There was an ongoing FBI Office of Professional Responsibility (OPR), investigation underway involving Smith. He was accused of opening an insurance fraud investigation in retaliation against a suspect who had accused one of his FBI agents of compromising an ATF operation. SAC Smith relates this story over several chapters. The particulars you may read for yourself, but you will note that it seems a common thread in books written by former federal law enforcement officers that, somewhere in their careers, they cross paths with OPR. Makes you wonder whether anyone will ever write a book about the books–there may be something to the thread.

With over twenty years experience in federal law enforcement, Smith has formed some pretty straightforward opinions which, surprisingly, are not that much different from others who have written about the bureaucratization of federal enforcement agencies.
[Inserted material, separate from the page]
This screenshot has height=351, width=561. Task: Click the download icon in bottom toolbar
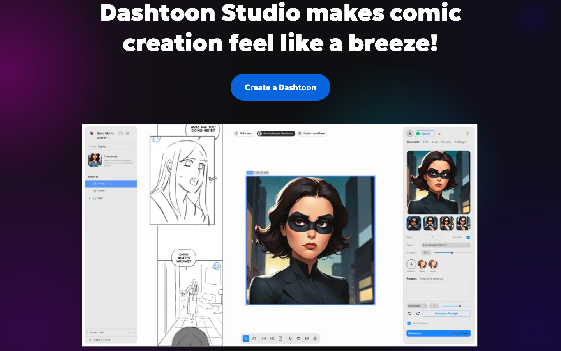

There is a hint–just a hint–that Smith adheres to a belief that there were some "good ole days" when integrity, ethics and ability counted more than having friends in high places when it came to law enforcement and career advancement. The history of federal law enforcement indicates something different. However, starting with the U. S. Marshals Service in 1789, to the Pinkerton Detective Agency and White House Police in 1860 which morphed into the U. S. Secret Service in 1922, the United States has been extraordinarily fortunate in fielding law enforcement officers acutely aware of their place in a democratic society. But the bureaucratization of federal enforcement agencies has created an insular world in which these same men and women are required to serve two masters–the democratic society of which they are a part and the bureaucratic empire in which they must work to get a paycheck. The middle-management level of these agencies is filled with men and women whose primary function is to serve the empire, not the people. Smith phrases it a bit differently, stating, "There has developed in senior leadership the ability to surround themselves with self-serving sycophants who tell them what they want to hear and duck the responsibility of providing true and accurate advice. Decision-making was largely driven on the basis of career considerations, not advancing an investigation, not on what is in the best interest of the FBI."

The "suits" of the street agents are, apparently, in the words of I. C. Smith, "empty suits" to some of the "suits" themselves. And it goes on.

Read INSIDE. Not earthshaking, but informative and very well structured.